Things like The Matrix and Tron are deeply ingrained enough in me, I don't see the similarities. If it was all a dream, nothing actually mattered (unless you could have died for real in the dream, or dreaming is another universe, or something, but that doesn't count).

But the computer is just another location. Sentient beings fighting and dying in a computer means no more or less to me than them fighting and dying on Earth, Scadrial, or the head of a pin. If everything is real in the context of the story, what's the difference?

-- Deus Ex Biotica

You misunderstand, partly because I didn't explain well enough. The Matrix and Tron were fine, because the setting and story itself is man in the machine. I would likewise have no problem with a story completely set in a dream world. The problem is in the reveal that the man was in the machine the whole time.
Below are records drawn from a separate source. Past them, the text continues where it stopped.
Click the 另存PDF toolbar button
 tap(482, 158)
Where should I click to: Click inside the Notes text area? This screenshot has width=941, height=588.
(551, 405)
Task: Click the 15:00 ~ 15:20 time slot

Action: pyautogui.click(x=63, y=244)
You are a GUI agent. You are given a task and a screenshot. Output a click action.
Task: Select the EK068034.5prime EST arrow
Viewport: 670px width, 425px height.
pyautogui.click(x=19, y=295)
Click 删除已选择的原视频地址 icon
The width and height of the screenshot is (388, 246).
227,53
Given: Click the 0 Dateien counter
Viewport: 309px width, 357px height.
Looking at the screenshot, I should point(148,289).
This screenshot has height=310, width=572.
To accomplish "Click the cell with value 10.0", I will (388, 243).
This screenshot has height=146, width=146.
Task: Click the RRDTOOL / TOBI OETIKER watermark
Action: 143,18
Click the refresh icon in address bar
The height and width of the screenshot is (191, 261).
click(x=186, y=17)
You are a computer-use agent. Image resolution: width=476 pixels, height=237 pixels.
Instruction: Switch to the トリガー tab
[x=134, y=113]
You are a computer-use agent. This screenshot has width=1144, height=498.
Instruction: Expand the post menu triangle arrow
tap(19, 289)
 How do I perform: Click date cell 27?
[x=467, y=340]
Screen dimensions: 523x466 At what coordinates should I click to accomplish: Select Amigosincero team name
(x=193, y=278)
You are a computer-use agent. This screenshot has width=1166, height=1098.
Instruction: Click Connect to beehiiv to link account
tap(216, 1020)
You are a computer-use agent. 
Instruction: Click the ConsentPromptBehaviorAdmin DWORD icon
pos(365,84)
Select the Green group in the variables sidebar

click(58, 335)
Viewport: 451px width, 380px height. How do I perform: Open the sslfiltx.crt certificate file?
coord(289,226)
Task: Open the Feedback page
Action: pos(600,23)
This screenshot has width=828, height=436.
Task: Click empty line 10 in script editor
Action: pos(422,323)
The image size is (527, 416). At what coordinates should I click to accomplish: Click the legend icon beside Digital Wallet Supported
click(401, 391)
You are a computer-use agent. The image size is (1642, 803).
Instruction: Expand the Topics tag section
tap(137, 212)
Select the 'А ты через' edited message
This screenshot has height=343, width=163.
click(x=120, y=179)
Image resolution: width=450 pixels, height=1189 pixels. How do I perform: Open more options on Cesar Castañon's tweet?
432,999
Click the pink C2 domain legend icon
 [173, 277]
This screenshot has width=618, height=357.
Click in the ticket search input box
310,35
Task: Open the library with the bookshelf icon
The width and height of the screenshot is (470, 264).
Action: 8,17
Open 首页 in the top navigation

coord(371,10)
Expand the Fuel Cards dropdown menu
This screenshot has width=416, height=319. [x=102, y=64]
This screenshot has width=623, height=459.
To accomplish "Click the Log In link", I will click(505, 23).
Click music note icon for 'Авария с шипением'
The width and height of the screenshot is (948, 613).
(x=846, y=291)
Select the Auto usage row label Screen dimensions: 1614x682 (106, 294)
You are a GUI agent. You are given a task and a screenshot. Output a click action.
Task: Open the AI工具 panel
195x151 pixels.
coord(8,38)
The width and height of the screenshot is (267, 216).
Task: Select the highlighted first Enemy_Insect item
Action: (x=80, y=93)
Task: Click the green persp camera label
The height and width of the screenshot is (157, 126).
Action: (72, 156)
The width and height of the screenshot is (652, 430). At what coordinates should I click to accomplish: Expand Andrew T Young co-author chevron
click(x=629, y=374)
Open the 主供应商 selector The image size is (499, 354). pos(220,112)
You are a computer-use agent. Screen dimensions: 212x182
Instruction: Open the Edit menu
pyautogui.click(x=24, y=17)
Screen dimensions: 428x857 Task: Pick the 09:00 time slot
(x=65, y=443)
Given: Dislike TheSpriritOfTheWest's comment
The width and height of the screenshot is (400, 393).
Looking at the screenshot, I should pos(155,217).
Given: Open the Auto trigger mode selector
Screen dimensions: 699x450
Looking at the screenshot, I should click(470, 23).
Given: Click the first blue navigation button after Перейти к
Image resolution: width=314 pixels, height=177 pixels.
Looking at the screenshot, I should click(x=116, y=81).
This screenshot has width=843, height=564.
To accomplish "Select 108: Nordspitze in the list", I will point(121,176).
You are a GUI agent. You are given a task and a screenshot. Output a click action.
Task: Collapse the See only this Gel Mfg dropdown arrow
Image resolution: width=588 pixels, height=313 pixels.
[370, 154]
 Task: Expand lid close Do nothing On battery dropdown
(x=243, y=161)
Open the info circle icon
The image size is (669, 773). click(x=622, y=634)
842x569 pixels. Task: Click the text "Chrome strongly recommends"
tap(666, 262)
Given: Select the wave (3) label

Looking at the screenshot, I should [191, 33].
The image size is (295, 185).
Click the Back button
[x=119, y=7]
The dissatisfaction is in the author basically slapping me repeatedly across the face and telling me that I wasted my entire time while laughing and pointing at my face. It is completely "easy" ending saying that basically that the journey was completely pointless, because none of it happened.

I mean to say, if it is a metaphor for the whole book reading itself, that I can slightly understand, since the story itself is a work of fiction. I don't think that is the case when the endings are used. Alas, also the fact that if it was in fact a dream, then the characters should have been able to do all kinds of really awesome stuff and is also completely unrealistic since dreams are often fragmented transitioning to different scenes.

My point, is that if you are writing a story about the man in the machine, then you should have the decency to at least build a time machine and write it before all the other 10 or so authors who have already done it. It was fine the first time, but it just seems pretty weak after the 3rd time. Any mature reader probably has come across it multiple times, so including such an "reveal" in a book with a mature audience is asking your audience to rage ironically against the machine, with the machine being you, the author.